3) Efficient implementation of elliptic curve cryptography.
This lecture will provide an overview of several issues that arise in the efficient software implementation of elliptic curve cryptography. The focus will be on the finite fields and elliptic curves in FIPS 186-2 that are recently recommended for US Federal Government use.

François Morain

Laboratoire d'Informatique de l'École Polytechnique, France

1) Basics on point counting algorithms: Shanks's baby steps/giant steps algorithms; using collisions a` la Pollard; introduction to Schoof's algorithm for elliptic curves.

2) Schoof's algorithm for elliptic curves, and the ideas of Elkies-Atkin; isogeny computations (Couveignes, Lercier); Satoh's algorithm. Possible extensions to genus 2.

3) Discrete logarithm computation: Shanks again, collisions; smooth divisors, index calculus and Gaudry's approach for small genus and its links with Weil descent.

Tanja Lange

Institut für Experimentelle Mathematik, Essen, Germany

Fast arithmetic on hyperelliptic Koblitz curves.
Abstract: The Koblitz or subfield curves offer a large variety of groups suitable for cryptography. We show how to derive a fast group operation by using the Frobenius automorphism and give evidence that there are many groups obtainable having almost prime order.

Kumar Murty

University of Toronto

An application of sieve methods to elliptic curves
Abstract: Given an elliptic curve E over the rationals which has no torsion, Koblitz has conjectured that the number of primes p less than x for which the group of points E(F_p) is of prime order is asymptotic to C_E x/(log x)^2 for some constant C_E depending only on E. Assuming the GRH, we show that for some constant c > 0, there are more than cx/(log x)^2 primes p less than x for which E(F_p) has at most 16 prime divisors.
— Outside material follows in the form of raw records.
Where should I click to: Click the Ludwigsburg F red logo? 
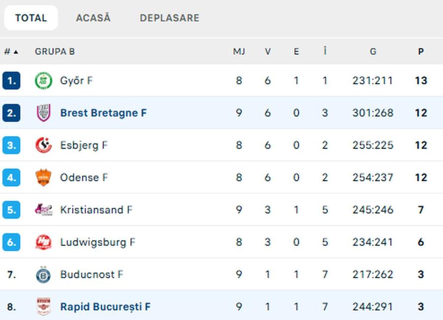[43, 242]
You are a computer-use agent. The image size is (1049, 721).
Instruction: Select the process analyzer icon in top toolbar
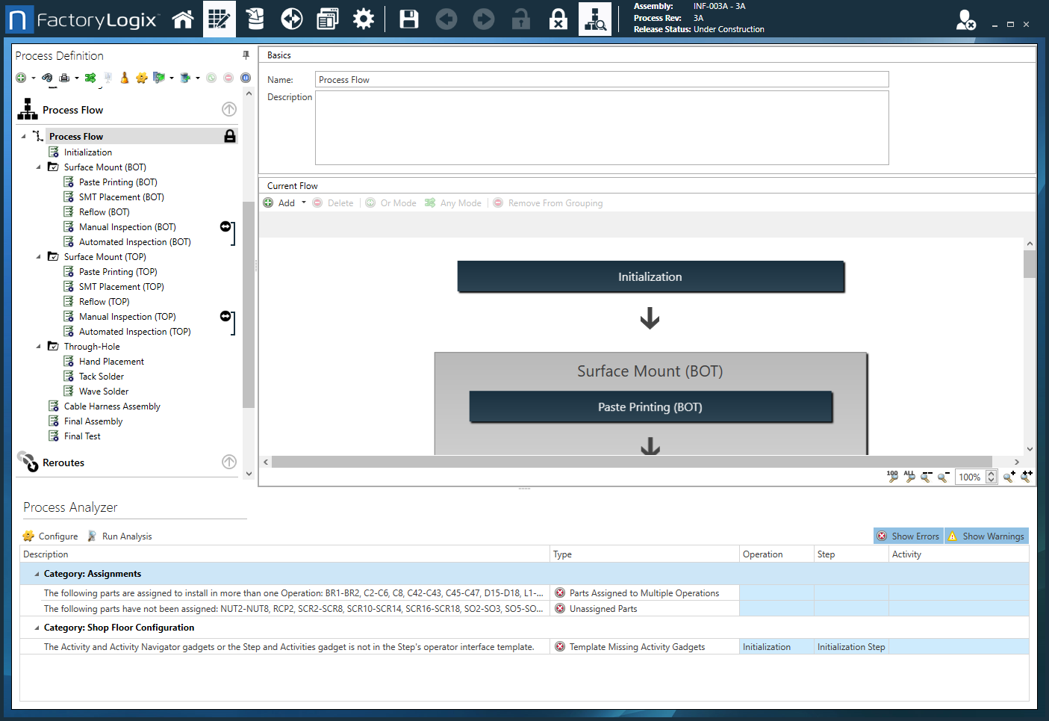[595, 19]
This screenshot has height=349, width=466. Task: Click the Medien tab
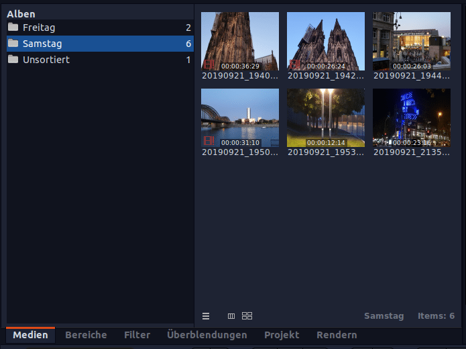tap(30, 335)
This is joint work with Ali Miri.

Joachim Rosenthal

University of Notre Dame

Using Low Density Parity Check Codes in the McEliece Cryptosystem.
This is joint work with Chris Monico and Amin Shokrollahi. Abstract: We propose a new flavor of McEliece's cryptosystem that uses a Low Density Parity Check Code (LDPCC) in place of the usual Goppa code. Using a LDPCC allows for larger block lengths and the possibility of a combined error correction/encryption protocol.

Rich Schroeppel

Sandia National Labs and University of Arizona

Elliptic Curve Point Halving Wins Big.
Abstract: A new operation on elliptic curve points, Halving, leads to substantial performance improvements in elliptic curve cryptography.

Alice Silverberg

MSRI and Ohio State University

Ranks of elliptic curves in families of quadratic twists
Abstract: The rank of an elliptic curve is a measure of the number of solutions of the cubic equation that defines the curve. We will give an overview of questions about ranks of elliptic curves, and will discuss some density results relating to the search for elliptic curves of large rank.
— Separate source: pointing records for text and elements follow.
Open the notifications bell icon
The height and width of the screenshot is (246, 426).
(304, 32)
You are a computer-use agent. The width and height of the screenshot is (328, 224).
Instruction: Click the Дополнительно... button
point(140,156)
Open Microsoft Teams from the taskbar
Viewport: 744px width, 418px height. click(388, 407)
Additional Talks This Week

Tanja Lange

Speeding up the arithmetic on hyperelliptic Koblitz curves via Frobenius
Abstract: We introduce a special class of hyperelliptic curves called Koblitz curves. These are curves over a finite field Fqn, q small prime power, which are already defined over Fq. These curves turn out to be a large source of groups suitable for cryptography. The main operation in for example the Diffie-Hellman key-exchange is the computation of m times a group element. One of the big advantages of these curves is that they allow to speed up this step. We explain how the Frobenius automorphism is used and give details on the involved algorithms. For the performance of the algorithms we establish bounds and give numerical evidence for them. Furthermore we provide several examples of suitable curves.

Kumar Murty

The least prime in a conjugacy class
Abstract: Given an arithmetic progression, a classical problem in number theory is to estimate the size of the smallest prime in that progression. In this talk, we consider the generalization of this problem to estimating the size of the smallest prime which has a prescribed splitting type in an extension field. After discussing known and conjectured bounds, we consider applications to elliptic curves.